Reproduce the following data word for word. Begin at the line that contains "What do you see at coordinates (1528, 14)" and stop after the line that contains "center [254, 735].".

========================

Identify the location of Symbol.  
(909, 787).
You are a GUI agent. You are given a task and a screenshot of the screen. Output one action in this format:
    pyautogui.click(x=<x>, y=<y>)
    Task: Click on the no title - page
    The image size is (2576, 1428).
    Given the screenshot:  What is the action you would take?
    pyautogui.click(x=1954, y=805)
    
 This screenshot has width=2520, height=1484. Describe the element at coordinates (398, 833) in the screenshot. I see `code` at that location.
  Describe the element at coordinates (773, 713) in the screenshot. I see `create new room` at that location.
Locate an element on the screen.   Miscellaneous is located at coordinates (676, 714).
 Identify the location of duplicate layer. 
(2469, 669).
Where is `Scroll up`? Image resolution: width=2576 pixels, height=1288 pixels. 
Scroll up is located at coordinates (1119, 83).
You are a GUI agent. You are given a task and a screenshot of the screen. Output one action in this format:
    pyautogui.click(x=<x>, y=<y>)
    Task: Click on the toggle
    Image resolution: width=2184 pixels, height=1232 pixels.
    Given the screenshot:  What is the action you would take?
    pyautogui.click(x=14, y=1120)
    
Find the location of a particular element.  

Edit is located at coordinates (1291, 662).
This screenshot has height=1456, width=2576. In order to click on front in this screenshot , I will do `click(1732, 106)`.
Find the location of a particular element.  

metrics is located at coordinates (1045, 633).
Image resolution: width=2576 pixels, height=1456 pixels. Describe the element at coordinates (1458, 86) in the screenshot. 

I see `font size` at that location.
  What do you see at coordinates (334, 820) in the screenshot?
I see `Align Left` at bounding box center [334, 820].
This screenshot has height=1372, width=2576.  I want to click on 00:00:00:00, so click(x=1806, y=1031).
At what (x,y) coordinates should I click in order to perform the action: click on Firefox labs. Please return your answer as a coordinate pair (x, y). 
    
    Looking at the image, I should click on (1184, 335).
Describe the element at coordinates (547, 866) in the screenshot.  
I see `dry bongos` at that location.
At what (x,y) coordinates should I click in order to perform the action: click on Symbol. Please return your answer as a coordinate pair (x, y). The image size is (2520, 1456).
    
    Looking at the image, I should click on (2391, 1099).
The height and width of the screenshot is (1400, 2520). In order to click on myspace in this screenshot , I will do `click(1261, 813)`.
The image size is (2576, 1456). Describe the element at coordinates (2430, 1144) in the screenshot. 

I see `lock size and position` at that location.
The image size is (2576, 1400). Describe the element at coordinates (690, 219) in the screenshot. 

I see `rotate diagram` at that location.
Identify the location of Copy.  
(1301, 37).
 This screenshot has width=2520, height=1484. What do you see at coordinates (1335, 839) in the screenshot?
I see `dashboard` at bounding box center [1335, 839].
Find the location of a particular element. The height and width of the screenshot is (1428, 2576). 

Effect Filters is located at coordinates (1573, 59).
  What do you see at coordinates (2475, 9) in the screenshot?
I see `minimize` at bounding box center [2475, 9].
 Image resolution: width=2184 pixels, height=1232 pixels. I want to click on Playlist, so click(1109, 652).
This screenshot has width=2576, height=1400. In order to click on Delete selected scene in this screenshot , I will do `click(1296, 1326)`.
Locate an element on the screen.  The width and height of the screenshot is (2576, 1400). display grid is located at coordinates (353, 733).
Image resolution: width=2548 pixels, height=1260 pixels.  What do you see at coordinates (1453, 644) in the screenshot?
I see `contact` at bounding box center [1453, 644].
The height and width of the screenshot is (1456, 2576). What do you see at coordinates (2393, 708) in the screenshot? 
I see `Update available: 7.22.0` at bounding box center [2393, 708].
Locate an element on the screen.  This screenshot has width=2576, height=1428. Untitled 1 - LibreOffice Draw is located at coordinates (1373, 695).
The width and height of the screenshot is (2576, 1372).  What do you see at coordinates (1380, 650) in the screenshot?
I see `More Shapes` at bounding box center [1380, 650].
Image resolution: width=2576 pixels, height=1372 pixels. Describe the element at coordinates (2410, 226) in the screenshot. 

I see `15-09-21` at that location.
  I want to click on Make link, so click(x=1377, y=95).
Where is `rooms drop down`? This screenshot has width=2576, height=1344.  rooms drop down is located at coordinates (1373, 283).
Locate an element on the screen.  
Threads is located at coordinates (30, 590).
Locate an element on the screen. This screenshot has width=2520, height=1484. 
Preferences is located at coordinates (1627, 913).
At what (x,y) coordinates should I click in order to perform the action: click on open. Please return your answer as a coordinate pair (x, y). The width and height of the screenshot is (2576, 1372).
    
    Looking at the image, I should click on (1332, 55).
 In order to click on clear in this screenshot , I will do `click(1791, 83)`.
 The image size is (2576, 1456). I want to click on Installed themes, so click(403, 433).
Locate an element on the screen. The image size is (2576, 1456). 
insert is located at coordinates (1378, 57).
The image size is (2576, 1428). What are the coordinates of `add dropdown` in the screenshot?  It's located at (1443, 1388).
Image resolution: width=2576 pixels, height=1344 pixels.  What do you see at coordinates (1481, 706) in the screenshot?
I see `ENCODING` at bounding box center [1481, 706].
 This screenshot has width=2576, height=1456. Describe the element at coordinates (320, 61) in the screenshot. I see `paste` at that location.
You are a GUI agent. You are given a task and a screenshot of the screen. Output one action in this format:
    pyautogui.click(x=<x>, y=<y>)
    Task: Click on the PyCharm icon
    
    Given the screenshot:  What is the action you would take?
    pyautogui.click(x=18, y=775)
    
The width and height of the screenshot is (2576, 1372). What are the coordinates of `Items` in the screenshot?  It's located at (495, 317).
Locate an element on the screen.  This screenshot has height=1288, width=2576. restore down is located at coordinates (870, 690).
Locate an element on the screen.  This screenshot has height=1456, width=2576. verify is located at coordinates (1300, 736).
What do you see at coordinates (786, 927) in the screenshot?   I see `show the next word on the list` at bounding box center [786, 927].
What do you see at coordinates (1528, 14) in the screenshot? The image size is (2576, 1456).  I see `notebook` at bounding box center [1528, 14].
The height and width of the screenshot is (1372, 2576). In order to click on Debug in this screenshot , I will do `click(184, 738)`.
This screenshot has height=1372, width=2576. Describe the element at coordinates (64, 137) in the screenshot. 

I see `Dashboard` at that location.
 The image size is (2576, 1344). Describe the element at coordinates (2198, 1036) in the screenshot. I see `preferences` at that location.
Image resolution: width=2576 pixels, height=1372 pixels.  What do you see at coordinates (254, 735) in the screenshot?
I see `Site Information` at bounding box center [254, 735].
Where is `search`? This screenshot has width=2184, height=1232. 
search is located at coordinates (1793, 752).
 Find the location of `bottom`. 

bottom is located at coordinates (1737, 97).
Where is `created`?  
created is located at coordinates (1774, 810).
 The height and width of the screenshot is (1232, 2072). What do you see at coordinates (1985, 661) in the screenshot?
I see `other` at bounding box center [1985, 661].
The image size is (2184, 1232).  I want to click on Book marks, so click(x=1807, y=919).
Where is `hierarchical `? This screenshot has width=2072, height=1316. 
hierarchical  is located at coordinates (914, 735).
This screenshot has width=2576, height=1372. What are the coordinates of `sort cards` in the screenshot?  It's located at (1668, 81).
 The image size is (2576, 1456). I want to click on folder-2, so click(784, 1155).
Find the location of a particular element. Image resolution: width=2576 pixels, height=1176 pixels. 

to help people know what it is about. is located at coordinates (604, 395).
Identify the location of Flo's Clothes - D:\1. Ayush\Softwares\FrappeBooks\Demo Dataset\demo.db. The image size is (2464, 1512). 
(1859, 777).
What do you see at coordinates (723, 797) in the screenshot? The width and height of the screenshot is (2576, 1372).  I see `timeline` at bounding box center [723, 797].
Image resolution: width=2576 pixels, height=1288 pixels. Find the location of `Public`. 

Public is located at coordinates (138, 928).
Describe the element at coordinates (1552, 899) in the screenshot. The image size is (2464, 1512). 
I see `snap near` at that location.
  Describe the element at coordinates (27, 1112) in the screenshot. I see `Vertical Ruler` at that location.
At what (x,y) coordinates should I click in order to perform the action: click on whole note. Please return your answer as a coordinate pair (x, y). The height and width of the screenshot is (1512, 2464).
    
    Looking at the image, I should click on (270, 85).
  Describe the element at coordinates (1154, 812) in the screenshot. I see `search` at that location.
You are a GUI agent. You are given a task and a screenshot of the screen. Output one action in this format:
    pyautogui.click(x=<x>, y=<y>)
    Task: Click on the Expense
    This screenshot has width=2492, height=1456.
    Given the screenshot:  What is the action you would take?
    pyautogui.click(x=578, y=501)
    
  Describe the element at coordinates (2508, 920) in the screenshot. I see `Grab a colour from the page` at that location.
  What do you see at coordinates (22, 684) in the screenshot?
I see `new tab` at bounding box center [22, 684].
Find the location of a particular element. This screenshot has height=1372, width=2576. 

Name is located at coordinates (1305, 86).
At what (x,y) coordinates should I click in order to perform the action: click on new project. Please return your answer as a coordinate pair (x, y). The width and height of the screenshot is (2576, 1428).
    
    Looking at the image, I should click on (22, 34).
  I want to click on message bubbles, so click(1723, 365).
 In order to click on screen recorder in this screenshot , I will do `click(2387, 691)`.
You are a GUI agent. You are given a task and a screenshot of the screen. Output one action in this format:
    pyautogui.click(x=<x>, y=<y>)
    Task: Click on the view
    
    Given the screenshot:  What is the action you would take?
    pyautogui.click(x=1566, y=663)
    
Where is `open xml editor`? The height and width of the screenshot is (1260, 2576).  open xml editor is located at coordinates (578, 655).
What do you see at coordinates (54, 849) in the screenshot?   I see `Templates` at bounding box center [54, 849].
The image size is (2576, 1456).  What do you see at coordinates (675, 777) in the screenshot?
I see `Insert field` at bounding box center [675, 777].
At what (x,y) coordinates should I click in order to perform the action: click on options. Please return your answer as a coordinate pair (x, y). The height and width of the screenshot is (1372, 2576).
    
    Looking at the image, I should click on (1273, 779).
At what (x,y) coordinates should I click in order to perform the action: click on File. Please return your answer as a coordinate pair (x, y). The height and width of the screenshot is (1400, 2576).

========================

* _Exercise solution_
What do you see at coordinates (1528, 14) in the screenshot? The image size is (2576, 1456).  I see `notebook` at bounding box center [1528, 14].
The height and width of the screenshot is (1372, 2576). In order to click on Debug in this screenshot , I will do `click(184, 738)`.
This screenshot has height=1372, width=2576. Describe the element at coordinates (64, 137) in the screenshot. 

I see `Dashboard` at that location.
 The image size is (2576, 1344). Describe the element at coordinates (2198, 1036) in the screenshot. I see `preferences` at that location.
Image resolution: width=2576 pixels, height=1372 pixels.  What do you see at coordinates (254, 735) in the screenshot?
I see `Site Information` at bounding box center [254, 735].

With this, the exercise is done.